**EXTRAIT CHOISI:**
<<<<
Nous en avons eu la preuve, notamment après que nos travaux se furent terminés, avec l'explosion des affaires de la filiale de Lyon de la Banque cantonale, avec les articles parus dans la presse, avec les aveux de la BCG. Il faut rédiger la charte éthique dont parlait notre collègue Nissim, pour que les objectifs d'une banque publique que nous partageons tous puissent être réellement mis en oeuvre, pour éviter que ne se recréent, dans le laxisme de la vague économique et financière dominante, des pratiques désavouées par le public et par la plupart des politiciens sérieux de cette enceinte, mais contre lesquelles on ne peut plus rien faire lorsqu'on les donne comme légitimes, parce que légitimées par le champ financier dominant.

C'est la raison pour laquelle, en ce qui me concerne et, je crois, en ce qui concerne l'AdG, nous demandons la tête des dirigeants actuels de la BCG. Nous nous abstiendrons lors du vote de la motion issue de la commission et nous vous invitons à soutenir le projet de loi issu de notre position de minorité.

M. Bernard Clerc (AdG). L'essentiel a été dit et je voudrais ici simplement revenir sur la lettre du 14 janvier que nous a adressée la Banque cantonale et sur un point qui me paraît fondamental. La BCG nous dit : «Pas de banque sans confiance». Malheureusement, la politique menée par les organes dirigeants de la banque, depuis sa création en 1994, est allée exactement à fin contraire, puisque cette politique a consisté à minimiser les risques et à dévier en touche. C'est-à-dire que toute question posée à la banque cantonale était suspecte de manoeuvre politicienne ne visant qu'à la déstabiliser.

Lorsqu'on dit que la banque a minimisé les risques, les chiffres sont là pour le prouver. En effet, à la création de la banque, les risques étaient évalués à environ 600 millions ; ensuite, on est passé progressivement à un milliard et aujourd'hui tout le monde reconnaît que c'est au minimum 1,5 milliard de pertes qui ont été enregistrées ou qui sont probables. Et cela alors que le marché immobilier se redresse dans le canton.
>>>>
**CONSIGNES:**
A. Dans le débat sur la Banque cantonale, pourquoi M. Bernard Clerc juge-t-il que la politique des dirigeants de la BCG va à l'encontre du principe « Pas de banque sans confiance » ? Répondez en une à trois phrases.
B. Écrivez la suite du débat sur la Banque cantonale, en reprenant juste après sa dernière phrase.

**DONNÉES:**
<<<<
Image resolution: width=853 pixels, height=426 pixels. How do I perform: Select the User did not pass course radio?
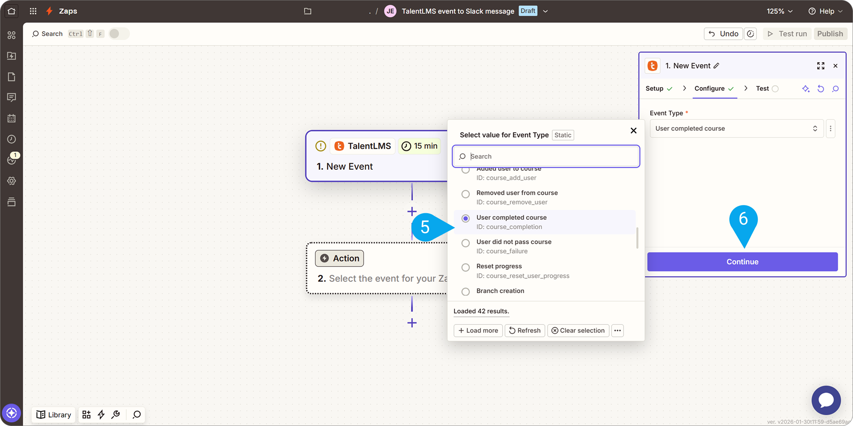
>>>>
**CORRIGÉS:**
A. Depuis la création de la banque en 1994, ses organes dirigeants ont mené une politique qui consistait à minimiser les risques et à dévier en touche. Toute question posée à la banque était ainsi tenue pour suspecte, comme une manœuvre politicienne destinée à la déstabiliser.

B.
Ce ne sont donc pas là des fantasmes du grand public, Madame de Tassigny. Ce ne sont pas des fantasmes de l'Alliance de gauche. C'est la réalité économique de cette banque. Et, pour rétablir la confiance, il faut dire la réalité, et surtout ne pas la dire sous la contrainte des articles de presse, car là on est sur la défensive et on augmente effectivement les risques. Il faut expliquer les causes de cette réalité, y compris admettre les erreurs du passé et, bien sûr, tirer les conséquences en matière de management. A cet égard, certains de ceux qui ont pris des risques inconsidérés ou qui les ont couverts sont toujours à des postes dirigeants et cela n'est pas admissible.

Je suis d'accord avec Mme Hagmann, lorsqu'elle nous dit que la banque n'est pas une machine à fournir de l'argent à des amis politiques. Ah oui, ah sans doute ! Mais alors, Mesdames et Messieurs les députés de l'Entente, lorsqu'on dit cela, je crois que c'est de votre côté qu'il faut regarder. Que nous sachions, ce n'est pas du côté de l'Alliance de gauche qu'on a reçu des dons de M. Gaon pour des campagnes électorales ! Au lieu de politique politicienne, moi je parlerais plutôt de copinage s'agissant de la banque cantonale.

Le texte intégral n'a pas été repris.